14 Temmuz 2019 Pazar

Google’ın Vergiden Kaçınma Stratejisi

Günümüzde istenilen her bir bilgi, ürün veya hizmet internette, Google’ın başını çektiği arama motorları üzerinden araştırılarak temin edilebilmektedir. Bu arama motorlarının herhangi bir mağazası bulunmamakla birlikte web siteleri dünya üzerinde her ülkede kullanılabilir durumdadır. Herhangi bir ürün satmadığı halde Google ve diğer arama motorları ve hatta Youtube, Twitter, Instagram gibi internet sitelerini de kapsayan çok geniş bir yelpazede kazançlar, reklam gelirleri üzerinden elde edilmektedir.



Özellikle internet üzerinden verilen reklamlar arttıkça, söz konusu reklam gelirinin nerede elde edilmiş sayılacağına ilişkin sorunlar da tartışılır hale gelmiştir. Temel vergi mantığı ile düşünüldüğünde reklam verenin bulunduğu ülkenin vergilendirme konusunda yetkili olduğu değerlendirilebilir. Sorun reklamı veren, reklamı yayınlayan ve reklamın yayınlandığı ülkelerin birbirinden farklı olduğu zaman ortaya çıkmaktadır. Örneğin; İngiltere’deki bir reklam verenin Google’a reklam hizmeti için ödediği ücret İngiltere’de mi yoksa Google’ın merkezinin bulunduğu ABD’de mi vergilendirilecektir?

Google, çevrimiçi arama hizmetinden elde edilen gelirin, hizmetin sunulduğu yerden değil, arama motoru teknolojisinin bulunduğu yerden elde edildiğini savunarak kendilerince sunulan çevirimiçi arama teknolojisinin yalnızca ABD’de geliştirildiğini ve bu nedenle bu hizmet nedeniyle elde edilen gelirin ABD kaynaklı olarak değerlendirilmesi gerektiğini ve vergilendirme yetkisinin yalnızca ABD hükümetine ait olduğunu iddia etmekteydi. Bu tez Apple’ın Iphone satışından elde edilen kazanç için satışın yapıldığı yerden ziyade teknolojinin üretildiği yer olan ABD’de vergilendirilmesi gerektiği savunması ile birbirine benzemektedir.

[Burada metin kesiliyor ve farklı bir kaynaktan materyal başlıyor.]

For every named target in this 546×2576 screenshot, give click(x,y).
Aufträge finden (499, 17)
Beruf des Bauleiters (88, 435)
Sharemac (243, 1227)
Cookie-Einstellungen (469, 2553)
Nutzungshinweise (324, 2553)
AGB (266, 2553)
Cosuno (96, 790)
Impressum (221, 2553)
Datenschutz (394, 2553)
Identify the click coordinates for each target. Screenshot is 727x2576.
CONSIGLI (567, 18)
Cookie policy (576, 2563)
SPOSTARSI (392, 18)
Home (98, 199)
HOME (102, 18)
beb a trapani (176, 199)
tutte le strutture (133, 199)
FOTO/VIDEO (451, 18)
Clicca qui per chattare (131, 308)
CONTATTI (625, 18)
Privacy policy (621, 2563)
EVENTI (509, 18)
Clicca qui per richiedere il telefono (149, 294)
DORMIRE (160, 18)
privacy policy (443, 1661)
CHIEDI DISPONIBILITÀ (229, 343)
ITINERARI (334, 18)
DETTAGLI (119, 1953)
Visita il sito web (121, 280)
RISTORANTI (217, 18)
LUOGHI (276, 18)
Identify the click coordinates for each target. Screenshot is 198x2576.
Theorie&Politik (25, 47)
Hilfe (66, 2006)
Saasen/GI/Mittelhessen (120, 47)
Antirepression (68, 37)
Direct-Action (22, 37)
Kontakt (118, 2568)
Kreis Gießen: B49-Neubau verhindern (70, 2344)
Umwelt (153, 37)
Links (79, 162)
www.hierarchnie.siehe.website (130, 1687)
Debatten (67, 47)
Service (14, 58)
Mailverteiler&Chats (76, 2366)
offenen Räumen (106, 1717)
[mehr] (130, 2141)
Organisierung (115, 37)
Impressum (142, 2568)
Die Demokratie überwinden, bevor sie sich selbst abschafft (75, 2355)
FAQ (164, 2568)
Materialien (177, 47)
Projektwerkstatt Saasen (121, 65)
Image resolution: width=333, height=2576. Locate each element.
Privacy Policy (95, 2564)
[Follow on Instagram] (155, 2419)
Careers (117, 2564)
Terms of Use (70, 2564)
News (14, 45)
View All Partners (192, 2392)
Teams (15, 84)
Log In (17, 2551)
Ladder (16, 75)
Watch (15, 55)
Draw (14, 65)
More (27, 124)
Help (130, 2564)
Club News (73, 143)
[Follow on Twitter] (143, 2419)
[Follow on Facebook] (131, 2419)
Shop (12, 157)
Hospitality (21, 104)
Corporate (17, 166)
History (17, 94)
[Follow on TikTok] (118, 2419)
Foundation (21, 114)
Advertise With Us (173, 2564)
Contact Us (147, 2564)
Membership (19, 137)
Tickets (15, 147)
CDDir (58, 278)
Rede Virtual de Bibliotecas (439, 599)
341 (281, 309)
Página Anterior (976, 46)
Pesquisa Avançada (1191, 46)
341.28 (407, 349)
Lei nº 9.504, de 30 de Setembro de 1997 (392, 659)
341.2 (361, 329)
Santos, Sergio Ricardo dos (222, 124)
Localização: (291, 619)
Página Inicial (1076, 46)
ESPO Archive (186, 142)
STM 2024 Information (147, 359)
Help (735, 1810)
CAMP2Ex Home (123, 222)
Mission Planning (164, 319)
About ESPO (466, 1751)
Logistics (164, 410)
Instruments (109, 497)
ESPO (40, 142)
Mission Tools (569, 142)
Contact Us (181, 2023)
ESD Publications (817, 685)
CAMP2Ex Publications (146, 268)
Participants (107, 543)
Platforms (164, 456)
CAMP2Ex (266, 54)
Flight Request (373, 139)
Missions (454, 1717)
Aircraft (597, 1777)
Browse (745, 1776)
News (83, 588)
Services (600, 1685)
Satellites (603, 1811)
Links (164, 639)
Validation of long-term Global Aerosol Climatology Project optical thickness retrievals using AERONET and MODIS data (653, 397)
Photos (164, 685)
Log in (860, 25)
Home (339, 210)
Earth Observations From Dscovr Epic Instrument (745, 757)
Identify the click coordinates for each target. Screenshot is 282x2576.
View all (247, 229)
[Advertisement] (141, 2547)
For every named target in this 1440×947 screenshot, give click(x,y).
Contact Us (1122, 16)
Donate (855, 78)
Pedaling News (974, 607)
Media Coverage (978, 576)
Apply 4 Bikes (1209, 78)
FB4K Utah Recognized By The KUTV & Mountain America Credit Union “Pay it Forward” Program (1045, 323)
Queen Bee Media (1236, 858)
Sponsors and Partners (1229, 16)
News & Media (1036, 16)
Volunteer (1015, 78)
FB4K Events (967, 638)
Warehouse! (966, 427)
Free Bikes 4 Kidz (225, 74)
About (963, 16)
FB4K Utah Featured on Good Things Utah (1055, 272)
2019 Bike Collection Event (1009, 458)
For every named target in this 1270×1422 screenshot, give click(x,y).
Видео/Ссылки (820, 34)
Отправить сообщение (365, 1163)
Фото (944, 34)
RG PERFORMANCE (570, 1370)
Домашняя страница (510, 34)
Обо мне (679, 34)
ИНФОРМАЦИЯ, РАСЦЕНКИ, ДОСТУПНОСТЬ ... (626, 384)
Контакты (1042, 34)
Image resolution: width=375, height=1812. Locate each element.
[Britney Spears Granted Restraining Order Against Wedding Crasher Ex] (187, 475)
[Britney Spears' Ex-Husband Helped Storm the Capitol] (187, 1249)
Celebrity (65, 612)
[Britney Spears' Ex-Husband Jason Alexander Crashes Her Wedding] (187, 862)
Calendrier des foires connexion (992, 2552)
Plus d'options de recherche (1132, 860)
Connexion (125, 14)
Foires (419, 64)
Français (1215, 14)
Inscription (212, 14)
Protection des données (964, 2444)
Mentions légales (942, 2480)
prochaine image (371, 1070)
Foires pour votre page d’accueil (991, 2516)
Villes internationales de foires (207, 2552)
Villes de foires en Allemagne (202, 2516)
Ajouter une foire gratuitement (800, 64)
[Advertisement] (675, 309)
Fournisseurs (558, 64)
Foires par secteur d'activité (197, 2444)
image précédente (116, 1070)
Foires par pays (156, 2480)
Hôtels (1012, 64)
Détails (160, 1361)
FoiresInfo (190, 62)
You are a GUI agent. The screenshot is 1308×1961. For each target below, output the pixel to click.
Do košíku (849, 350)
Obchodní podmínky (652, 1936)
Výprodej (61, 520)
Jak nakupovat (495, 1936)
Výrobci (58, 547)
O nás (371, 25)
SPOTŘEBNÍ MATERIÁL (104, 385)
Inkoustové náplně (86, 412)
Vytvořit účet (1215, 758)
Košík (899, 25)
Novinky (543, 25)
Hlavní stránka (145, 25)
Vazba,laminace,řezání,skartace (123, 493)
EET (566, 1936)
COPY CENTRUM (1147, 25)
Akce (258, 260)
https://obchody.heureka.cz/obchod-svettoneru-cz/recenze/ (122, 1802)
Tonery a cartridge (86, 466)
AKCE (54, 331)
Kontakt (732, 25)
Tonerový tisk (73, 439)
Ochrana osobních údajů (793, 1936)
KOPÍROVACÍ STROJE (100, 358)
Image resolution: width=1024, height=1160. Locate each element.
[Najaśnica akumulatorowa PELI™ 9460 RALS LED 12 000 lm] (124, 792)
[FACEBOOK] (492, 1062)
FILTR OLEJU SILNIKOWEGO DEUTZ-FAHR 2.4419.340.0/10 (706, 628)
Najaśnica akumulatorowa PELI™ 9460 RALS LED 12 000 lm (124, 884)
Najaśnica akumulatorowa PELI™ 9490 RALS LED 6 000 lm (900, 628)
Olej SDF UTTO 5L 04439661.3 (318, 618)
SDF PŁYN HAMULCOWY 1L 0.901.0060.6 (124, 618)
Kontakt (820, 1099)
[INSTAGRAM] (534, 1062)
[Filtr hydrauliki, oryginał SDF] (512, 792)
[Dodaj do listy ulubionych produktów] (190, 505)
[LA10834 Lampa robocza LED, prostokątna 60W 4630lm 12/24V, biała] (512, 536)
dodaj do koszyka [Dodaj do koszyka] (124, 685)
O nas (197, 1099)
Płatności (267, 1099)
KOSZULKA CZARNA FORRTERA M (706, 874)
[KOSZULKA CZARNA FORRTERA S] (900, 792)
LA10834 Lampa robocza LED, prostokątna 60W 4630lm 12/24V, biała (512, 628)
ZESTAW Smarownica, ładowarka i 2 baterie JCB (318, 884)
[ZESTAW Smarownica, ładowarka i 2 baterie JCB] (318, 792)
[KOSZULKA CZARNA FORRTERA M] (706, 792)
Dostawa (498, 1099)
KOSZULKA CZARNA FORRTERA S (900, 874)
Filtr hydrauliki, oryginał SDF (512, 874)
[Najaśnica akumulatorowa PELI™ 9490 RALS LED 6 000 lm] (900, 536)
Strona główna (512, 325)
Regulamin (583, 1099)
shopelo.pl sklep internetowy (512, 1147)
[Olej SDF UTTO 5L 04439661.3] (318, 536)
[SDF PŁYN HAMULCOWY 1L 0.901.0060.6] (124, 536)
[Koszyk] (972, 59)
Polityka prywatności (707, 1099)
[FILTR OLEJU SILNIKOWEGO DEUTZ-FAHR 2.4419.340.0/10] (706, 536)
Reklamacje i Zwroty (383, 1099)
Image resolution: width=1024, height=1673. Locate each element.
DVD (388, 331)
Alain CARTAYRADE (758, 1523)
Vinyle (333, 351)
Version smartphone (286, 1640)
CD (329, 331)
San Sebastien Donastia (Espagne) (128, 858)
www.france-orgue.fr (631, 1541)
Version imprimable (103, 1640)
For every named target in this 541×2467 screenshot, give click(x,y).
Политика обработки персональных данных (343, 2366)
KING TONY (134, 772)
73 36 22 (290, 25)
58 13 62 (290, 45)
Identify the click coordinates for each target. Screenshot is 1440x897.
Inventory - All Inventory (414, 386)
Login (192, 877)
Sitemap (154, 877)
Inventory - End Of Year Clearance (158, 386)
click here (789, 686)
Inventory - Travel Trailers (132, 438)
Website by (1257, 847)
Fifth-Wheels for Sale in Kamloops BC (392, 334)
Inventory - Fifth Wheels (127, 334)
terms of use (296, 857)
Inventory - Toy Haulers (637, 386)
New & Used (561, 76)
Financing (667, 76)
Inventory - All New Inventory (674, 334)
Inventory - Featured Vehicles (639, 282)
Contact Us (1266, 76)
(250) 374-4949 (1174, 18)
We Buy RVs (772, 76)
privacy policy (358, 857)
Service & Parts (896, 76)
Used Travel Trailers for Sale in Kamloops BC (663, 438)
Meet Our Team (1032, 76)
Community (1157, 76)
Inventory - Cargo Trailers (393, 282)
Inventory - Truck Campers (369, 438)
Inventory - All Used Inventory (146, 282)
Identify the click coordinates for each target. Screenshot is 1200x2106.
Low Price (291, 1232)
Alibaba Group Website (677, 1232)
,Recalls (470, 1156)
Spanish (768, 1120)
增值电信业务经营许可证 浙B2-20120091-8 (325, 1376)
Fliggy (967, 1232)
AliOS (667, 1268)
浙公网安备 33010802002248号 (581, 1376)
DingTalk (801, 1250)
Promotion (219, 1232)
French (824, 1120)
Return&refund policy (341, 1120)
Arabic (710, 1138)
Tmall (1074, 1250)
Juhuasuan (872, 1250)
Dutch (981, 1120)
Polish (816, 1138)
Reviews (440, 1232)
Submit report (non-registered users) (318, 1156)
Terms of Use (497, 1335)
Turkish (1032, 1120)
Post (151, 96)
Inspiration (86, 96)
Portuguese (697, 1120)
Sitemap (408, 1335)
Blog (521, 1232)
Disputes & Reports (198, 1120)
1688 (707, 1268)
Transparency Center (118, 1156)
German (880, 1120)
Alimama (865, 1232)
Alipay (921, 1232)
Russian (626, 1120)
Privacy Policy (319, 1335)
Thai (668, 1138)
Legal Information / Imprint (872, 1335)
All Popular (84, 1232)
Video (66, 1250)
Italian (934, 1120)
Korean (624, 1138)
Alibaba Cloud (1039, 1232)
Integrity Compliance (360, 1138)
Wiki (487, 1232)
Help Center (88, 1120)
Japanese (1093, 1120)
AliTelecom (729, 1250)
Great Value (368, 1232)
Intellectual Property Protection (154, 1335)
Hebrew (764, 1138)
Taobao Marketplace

Avrupa Komisyonu Google’ın bu iddiasını reddederek 2005’ten beri Birleşik Krallık’taki reklam verenlerden elde ettiği reklam gelirlerine ilişkin olarak Birleşik Krallık hükümetine hiçbir vergi ödemesinde bulunmaması nedeniyle 130 milyon €’luk bir vergi cezası uygulamıştır.

Öte yandan bugünlerde Google, 2015 yılında Japonya’daki reklam faaliyeti kapsamında elde ettiği 32 milyon $’lık reklam gelirini, söz konusu faaliyet Singapur için destek operasyonuymuş gibi gösterilerek vergi oranlarının daha düşük olduğu Singapur’da elde edilmiş gibi değerlendirilmesine yol açtığı gerekçesi ile Japon mali idaresi tarafından 9.2 milyon $’lık bir vergi cezasına çarptırıldı.

Google özelinde ülkemizde de 2009 yılında ilk kez mali idare tarafından Türkiye’deki reklam gelirleri açısından inceleme başlatılmış ve Google’ın Türkiye’de bulunan iştiraki, Türkiye’deki reklam hizmetleri açısından daimi temsilcisi olarak değerlendirilerek kazancın Türkiye’de elde edildiği ve vergileme yetkisinin Türkiye Cumhuriyeti Devleti’ne ait olduğu yorumuyla beraber beyan dışı bırakılmış kazançlara isabet eden vergilerin tarhı vergi inceleme elemanları tarafından önerilmiştir.

Özellikle elektronik ticaret ve elektronik hizmetlerde vergilendirme yetkisinin hangi ülkeye ait olduğuna ve kazancın nerede elde edildiğine dair ülkeler arası çifte vergilendirmeyi önleme anlaşmaları ile geçici çözümler aransa da uluslararası vergi hukukunda konu ile ilgili temel prensipler oluşturulamadığından bu ve benzeri konular ilerleyen yıllarda ihtilaf konusu olmaya devam edecektir.

Yukarıdaki içerik Vergi Dünyası dergisinin 2019 yılı Temmuz sayısındaki "Çokuluslu Şirketlerin Uluslararası Vergileme Stratejileri" konulu makaleden alınmıştır.